Instructions to follow → Reproduce the qla2xxx crash report below word for word, from start to finish.

Extract →
+--

2017-03-14 Thread Bill Kuzeja
After a Qlogic card breaks when initializing (test case), the system can
crash in qla2xxx_eh_abort if processing anything but a scsi command type 
srb.
---

Changes from previous version:
---
 - V2 - add concise desciption for git log

After the break, qla2x00_abort_all_cmds gets invoked. This routine has a
relatively new section introduced by these commits:

commit 1535aa75a3d8 ("scsi: qla2xxx: fix invalid DMA access after command 
aborts in PCI device remove")
commit c733ab351243 ("scsi: qla2xxx: do not abort all commands in the adapter 
during EEH recovery")
commit 2780f3c8f0233 ("scsi: qla2xxx: Avoid that issuing a LIP triggers a 
kernel crash") 

The section is problematic in certain cases. Here's the if statement in 
question:

if (GET_CMD_SP(sp) && !ha->flags.eeh_busy) {
   /* Get a reference to the sp and drop the lock.
* The reference ensures this sp->done() call
* - and not the call in qla2xxx_eh_abort() -
* ends the SCSI command (with result 'res').

+--

Stored data →
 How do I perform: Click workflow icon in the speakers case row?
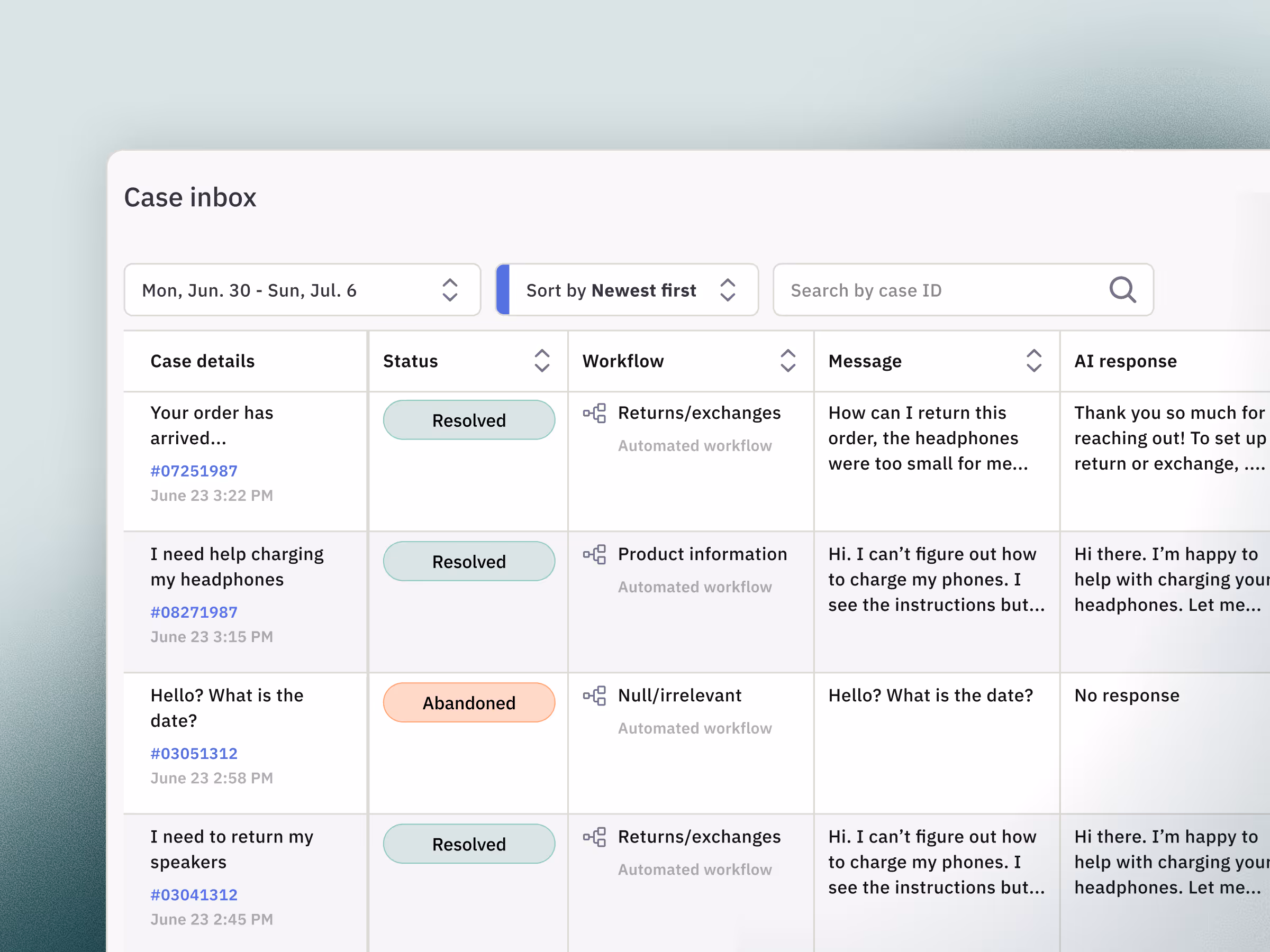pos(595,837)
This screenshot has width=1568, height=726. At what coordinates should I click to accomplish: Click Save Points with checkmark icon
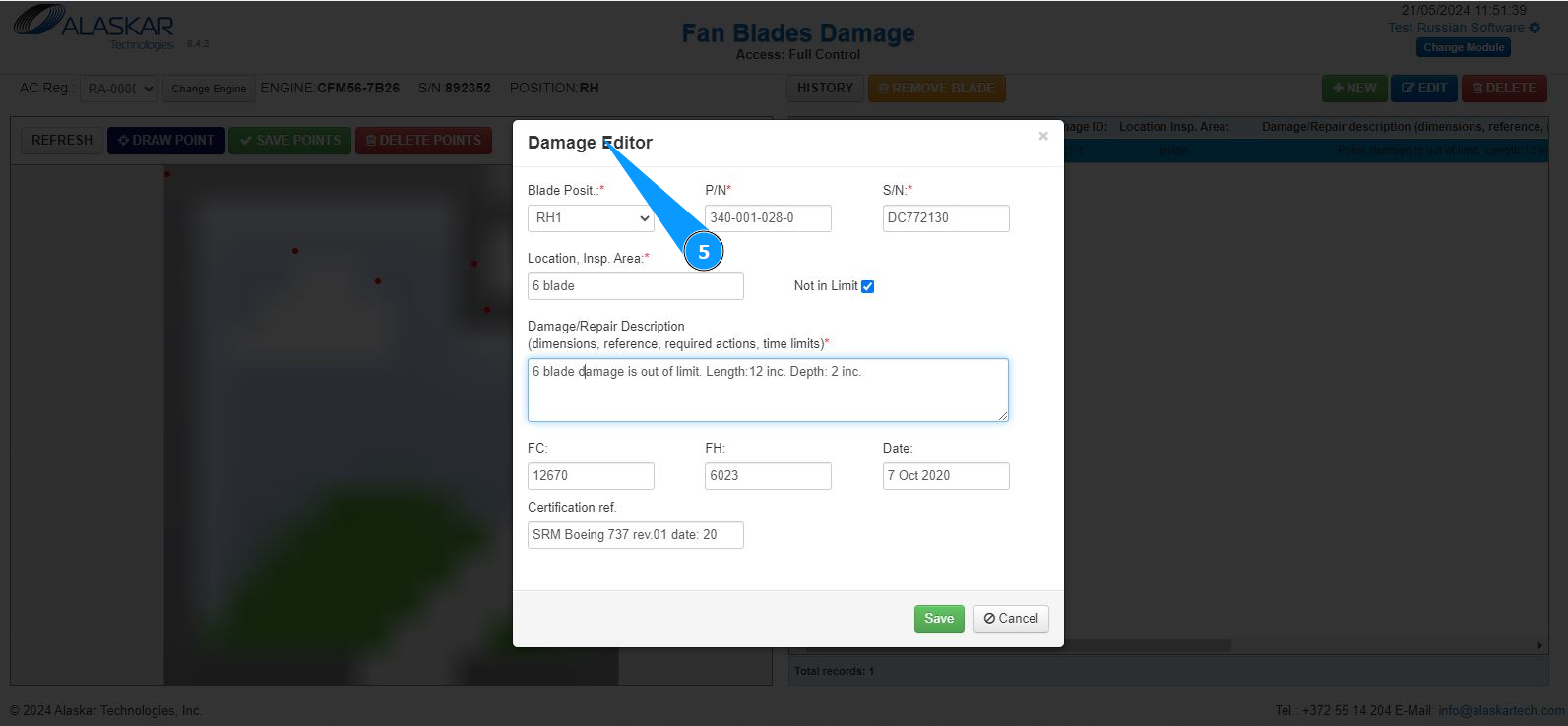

+--

Problem solution →
2017-03-14 Thread Bill Kuzeja
After a Qlogic card breaks when initializing (test case), the system can
crash in qla2xxx_eh_abort if processing anything but a scsi command type 
srb.
---

Changes from previous version:
---
 - V2 - add concise desciption for git log

After the break, qla2x00_abort_all_cmds gets invoked. This routine has a
relatively new section introduced by these commits:

commit 1535aa75a3d8 ("scsi: qla2xxx: fix invalid DMA access after command 
aborts in PCI device remove")
commit c733ab351243 ("scsi: qla2xxx: do not abort all commands in the adapter 
during EEH recovery")
commit 2780f3c8f0233 ("scsi: qla2xxx: Avoid that issuing a LIP triggers a 
kernel crash") 

The section is problematic in certain cases. Here's the if statement in 
question:

if (GET_CMD_SP(sp) && !ha->flags.eeh_busy) {
   /* Get a reference to the sp and drop the lock.
* The reference ensures this sp->done() call
* - and not the call in qla2xxx_eh_abort() -
* ends the SCSI command (with result 'res').